## PROBLEM DESCRIPTION
The answer must consist only of the lines from the line with "How do I perform: Click the Check" to the line with "Task: Click the Login", both included, exactly as they stand below.

◇ ◇ ◇

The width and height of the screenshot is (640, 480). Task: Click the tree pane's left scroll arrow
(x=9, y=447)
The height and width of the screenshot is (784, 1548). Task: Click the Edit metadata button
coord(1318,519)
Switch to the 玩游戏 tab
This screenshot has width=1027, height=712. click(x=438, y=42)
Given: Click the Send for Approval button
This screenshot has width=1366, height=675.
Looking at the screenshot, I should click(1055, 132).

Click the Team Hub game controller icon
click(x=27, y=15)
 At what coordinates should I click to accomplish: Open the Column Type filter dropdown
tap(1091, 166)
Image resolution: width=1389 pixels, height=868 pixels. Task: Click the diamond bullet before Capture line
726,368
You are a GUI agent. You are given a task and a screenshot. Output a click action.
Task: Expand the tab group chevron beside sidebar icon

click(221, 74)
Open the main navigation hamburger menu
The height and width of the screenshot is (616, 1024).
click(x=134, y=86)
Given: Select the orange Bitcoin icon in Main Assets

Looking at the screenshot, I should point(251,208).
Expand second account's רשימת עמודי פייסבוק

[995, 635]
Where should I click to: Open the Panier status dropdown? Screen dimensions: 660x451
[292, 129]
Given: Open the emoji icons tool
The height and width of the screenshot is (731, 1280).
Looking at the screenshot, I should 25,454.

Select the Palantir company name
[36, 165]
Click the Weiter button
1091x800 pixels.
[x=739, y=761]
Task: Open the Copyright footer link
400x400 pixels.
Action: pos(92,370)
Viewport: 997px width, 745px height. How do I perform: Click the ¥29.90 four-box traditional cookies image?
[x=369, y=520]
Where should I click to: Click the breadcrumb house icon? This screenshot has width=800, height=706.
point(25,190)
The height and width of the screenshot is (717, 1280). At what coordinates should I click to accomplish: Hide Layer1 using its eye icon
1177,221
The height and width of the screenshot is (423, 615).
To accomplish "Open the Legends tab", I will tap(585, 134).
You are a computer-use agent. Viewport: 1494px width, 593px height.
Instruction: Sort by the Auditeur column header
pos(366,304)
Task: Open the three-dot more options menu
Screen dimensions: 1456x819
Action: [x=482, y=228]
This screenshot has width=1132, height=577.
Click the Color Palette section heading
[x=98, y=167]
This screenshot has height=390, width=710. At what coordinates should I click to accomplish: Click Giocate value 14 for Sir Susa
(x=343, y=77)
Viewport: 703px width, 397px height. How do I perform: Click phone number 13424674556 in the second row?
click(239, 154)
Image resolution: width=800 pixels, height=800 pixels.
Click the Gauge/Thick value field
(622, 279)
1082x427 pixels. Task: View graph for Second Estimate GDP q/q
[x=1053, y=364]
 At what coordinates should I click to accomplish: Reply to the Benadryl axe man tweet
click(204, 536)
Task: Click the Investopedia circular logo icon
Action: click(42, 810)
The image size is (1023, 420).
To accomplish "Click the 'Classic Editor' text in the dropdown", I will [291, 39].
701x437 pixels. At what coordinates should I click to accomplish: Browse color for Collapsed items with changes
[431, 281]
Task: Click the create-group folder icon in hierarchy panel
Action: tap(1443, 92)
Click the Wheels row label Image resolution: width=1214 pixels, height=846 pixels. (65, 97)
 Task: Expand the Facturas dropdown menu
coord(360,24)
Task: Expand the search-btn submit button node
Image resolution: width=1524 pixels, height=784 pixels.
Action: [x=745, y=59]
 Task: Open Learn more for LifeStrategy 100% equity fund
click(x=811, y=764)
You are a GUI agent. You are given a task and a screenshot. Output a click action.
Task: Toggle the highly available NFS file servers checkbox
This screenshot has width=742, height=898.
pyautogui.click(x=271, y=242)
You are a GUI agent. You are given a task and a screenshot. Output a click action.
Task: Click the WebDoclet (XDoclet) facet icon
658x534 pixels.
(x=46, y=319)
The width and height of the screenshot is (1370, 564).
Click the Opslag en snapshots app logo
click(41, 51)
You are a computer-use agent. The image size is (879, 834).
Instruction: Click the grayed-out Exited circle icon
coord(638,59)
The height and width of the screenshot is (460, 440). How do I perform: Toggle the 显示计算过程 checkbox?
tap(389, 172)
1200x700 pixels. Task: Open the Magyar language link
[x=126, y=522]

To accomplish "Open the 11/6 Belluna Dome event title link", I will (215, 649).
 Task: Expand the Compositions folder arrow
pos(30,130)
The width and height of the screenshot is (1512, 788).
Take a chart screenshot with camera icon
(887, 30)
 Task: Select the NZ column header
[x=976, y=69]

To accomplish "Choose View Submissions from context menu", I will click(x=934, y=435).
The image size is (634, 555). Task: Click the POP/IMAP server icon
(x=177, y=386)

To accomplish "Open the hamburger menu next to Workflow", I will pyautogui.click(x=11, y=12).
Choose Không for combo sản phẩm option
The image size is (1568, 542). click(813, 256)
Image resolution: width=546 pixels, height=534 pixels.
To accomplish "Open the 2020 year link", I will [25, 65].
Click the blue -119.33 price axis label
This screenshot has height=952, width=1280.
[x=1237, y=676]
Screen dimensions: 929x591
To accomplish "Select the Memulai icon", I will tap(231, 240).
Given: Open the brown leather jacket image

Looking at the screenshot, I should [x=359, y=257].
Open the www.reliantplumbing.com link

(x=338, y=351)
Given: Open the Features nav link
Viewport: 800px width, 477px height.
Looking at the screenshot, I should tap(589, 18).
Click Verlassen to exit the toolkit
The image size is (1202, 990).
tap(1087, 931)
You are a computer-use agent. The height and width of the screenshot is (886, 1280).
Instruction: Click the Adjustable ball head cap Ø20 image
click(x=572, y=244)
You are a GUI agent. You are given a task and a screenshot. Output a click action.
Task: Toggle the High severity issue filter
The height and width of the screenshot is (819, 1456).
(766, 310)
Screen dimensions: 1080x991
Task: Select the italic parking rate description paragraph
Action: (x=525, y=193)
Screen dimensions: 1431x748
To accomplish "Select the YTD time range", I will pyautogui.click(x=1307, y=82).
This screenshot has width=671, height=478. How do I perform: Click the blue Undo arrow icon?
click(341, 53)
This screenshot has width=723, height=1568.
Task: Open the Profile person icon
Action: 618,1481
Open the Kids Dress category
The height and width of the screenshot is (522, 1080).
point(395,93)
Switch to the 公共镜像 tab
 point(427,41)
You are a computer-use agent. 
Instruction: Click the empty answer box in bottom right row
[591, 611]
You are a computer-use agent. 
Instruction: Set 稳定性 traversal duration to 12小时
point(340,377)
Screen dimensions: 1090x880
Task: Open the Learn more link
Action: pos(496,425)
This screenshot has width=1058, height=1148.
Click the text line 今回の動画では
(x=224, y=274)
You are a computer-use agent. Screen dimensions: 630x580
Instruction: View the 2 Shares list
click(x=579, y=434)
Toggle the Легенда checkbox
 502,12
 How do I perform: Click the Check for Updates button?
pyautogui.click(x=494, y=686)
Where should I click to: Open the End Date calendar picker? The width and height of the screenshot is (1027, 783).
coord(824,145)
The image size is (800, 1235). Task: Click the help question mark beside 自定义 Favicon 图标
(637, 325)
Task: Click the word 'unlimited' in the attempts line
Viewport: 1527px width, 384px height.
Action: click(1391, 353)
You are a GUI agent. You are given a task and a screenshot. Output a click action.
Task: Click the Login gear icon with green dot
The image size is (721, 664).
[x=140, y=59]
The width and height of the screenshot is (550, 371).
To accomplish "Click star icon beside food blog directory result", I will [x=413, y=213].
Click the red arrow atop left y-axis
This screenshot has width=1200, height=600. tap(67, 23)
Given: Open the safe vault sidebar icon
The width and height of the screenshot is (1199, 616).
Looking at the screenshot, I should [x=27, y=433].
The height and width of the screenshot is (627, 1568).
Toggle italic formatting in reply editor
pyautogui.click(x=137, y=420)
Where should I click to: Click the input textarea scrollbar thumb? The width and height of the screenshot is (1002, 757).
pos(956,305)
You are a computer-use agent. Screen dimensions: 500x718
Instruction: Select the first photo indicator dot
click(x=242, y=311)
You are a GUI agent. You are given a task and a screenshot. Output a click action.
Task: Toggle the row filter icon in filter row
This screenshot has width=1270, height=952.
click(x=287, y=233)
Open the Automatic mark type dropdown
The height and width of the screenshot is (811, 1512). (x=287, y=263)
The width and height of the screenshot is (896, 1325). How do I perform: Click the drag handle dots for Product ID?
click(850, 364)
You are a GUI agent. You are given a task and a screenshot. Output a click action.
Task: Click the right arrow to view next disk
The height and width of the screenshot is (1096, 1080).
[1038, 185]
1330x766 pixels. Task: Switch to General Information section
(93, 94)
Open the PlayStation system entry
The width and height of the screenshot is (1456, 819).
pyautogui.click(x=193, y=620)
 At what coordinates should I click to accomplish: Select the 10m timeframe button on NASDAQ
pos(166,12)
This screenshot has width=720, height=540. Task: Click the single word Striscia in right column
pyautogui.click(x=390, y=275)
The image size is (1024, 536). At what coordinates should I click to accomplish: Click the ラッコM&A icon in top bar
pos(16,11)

◇ ◇ ◇

## REPLY
 How do I perform: Click the Check for Updates button?
pyautogui.click(x=494, y=686)
Where should I click to: Open the End Date calendar picker? The width and height of the screenshot is (1027, 783).
coord(824,145)
The image size is (800, 1235). Task: Click the help question mark beside 自定义 Favicon 图标
(637, 325)
Task: Click the word 'unlimited' in the attempts line
Viewport: 1527px width, 384px height.
Action: click(1391, 353)
You are a GUI agent. You are given a task and a screenshot. Output a click action.
Task: Click the Login gear icon with green dot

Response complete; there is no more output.